During the current pandemic, American adults are streaming more video content than ever before, raising new media mix issues for advertisers and agencies.
Nielsen data shows American adults streamed almost 142 billion hours of content during the week of May 11 – up 43% from a year ago – and much of that was on subscription services.
“Aggregate Netflix, Disney Plus and subscription Hulu, and it becomes really hard to reach [streaming] consumers with advertising,” Neil Vendetti, president of investment at Zenith, told AdExchanger.

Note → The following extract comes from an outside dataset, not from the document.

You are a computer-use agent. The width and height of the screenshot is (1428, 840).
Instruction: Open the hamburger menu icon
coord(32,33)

Despite its rapid growth, then, connected TV (CTV) is not about to replace linear TV in the thinking of brands and agencies, except possibly when they’re trying to reach a younger demographic – “linear TV has basically abandoned that target”, according to Jason Kanefsky, chief investment officer at Havas Media.

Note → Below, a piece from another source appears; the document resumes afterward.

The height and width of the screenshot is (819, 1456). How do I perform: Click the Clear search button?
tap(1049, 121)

Instead, they are more likely to use CTV to build incremental reach above that achieved on linear TV but there are cost factors to consider. “On CTV, my guaranteed CPM is at least double the price [of cable], unless you’re reaching a very young audience,” Kanefsky reported.
That might be acceptable in some cases – for brands seeking a direct response outcome, for example – but he cited the example of one client who was targeting 18-49 year-olds and added 2% incremental reach by layering on media from Roku.
“That’s nice, but it wasn’t this jaw dropping number,” Kanefsky said. “The cost of the incremental reach on these devices is significantly higher than on linear.”
That said, with more and more consumers cutting the cord, brands will inevitably increase CTV buys, although they will need to develop their understanding of how and when these should be added to the mix, based on their target audiences and campaign objectives.
“We’re trying to diversify our spend in alignment with consumption evolution,” Vendetti acknowledged.